-- Dataset excerpts start --

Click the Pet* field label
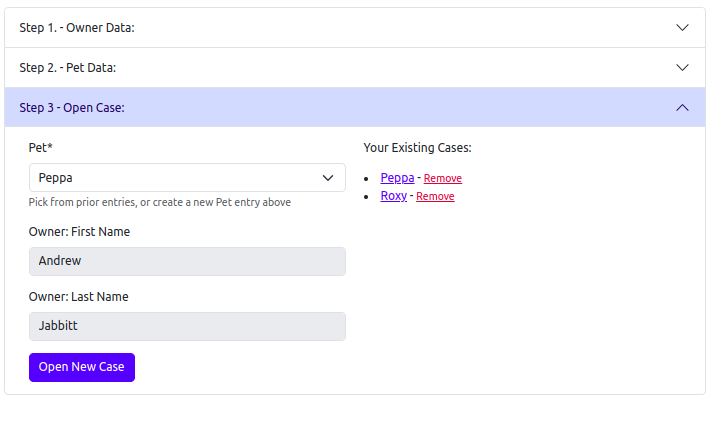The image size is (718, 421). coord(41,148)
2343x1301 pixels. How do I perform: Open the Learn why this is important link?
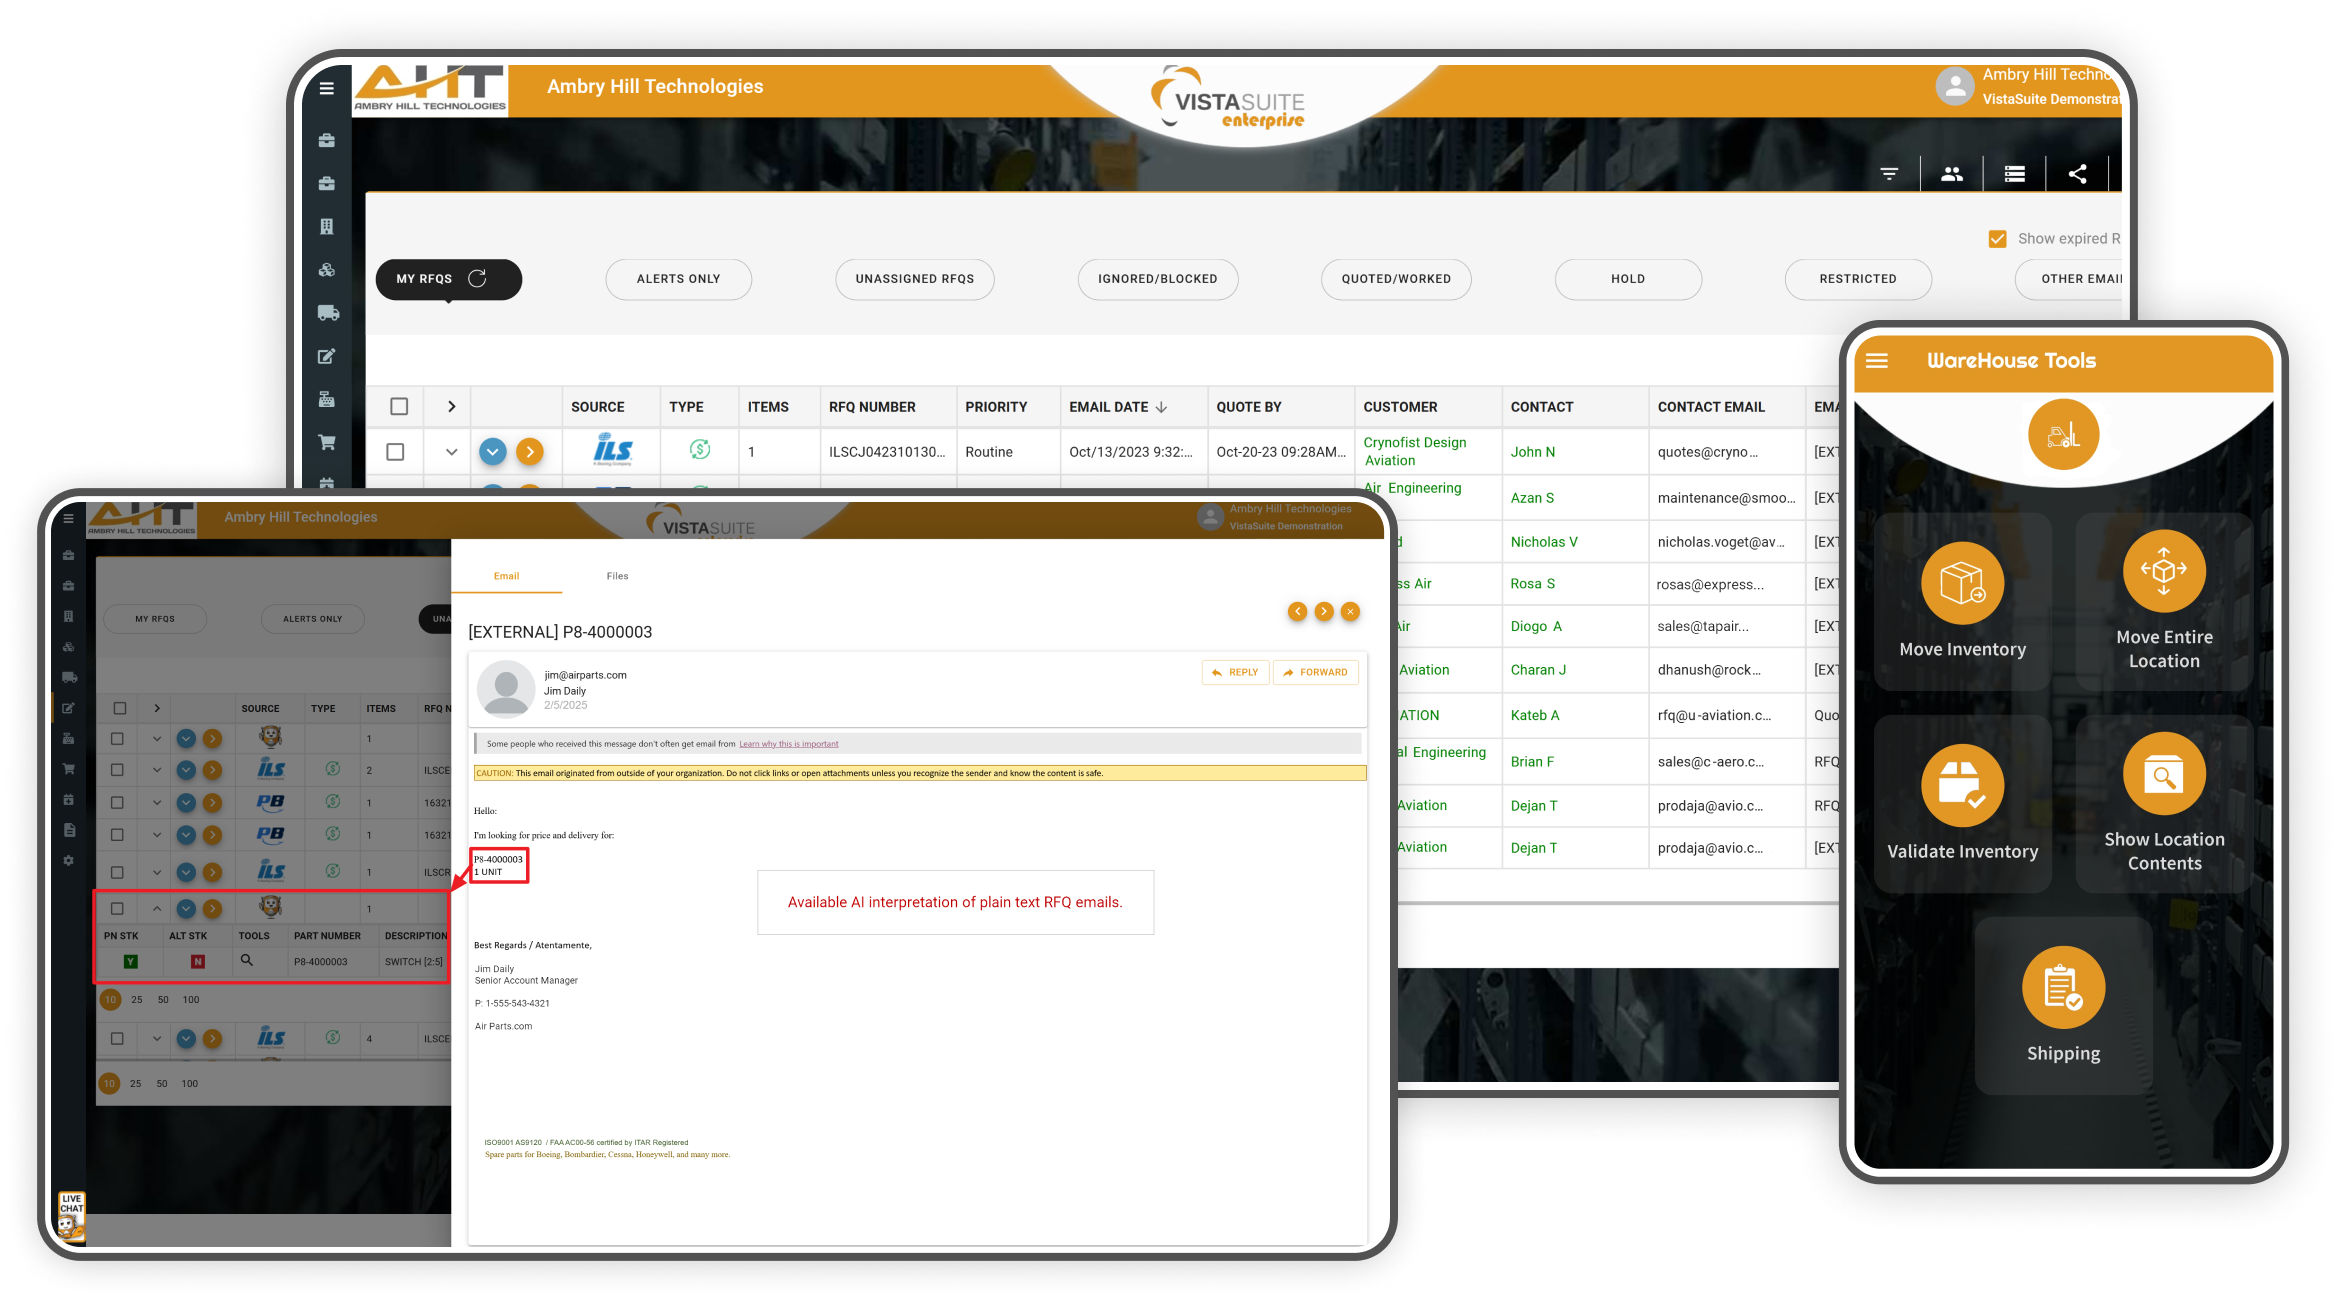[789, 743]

-- Dataset excerpts end --
-- Dataset excerpts start --

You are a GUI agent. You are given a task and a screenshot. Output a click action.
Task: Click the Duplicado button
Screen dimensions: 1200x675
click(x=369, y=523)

-- Dataset excerpts end --
-- Dataset excerpts start --

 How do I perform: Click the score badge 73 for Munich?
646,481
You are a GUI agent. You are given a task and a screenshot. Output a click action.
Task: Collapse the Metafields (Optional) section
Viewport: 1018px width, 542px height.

-- Dataset excerpts end --

• _Task goal_
Could you print, unchanged, the lines from the one containing "How do I perform: Click" through the one containing "Viewport: 1018px width, 542px height.", with both of those lines included?

• _Correct result_
 How do I perform: Click the score badge 73 for Munich?
646,481
You are a GUI agent. You are given a task and a screenshot. Output a click action.
Task: Collapse the Metafields (Optional) section
Viewport: 1018px width, 542px height.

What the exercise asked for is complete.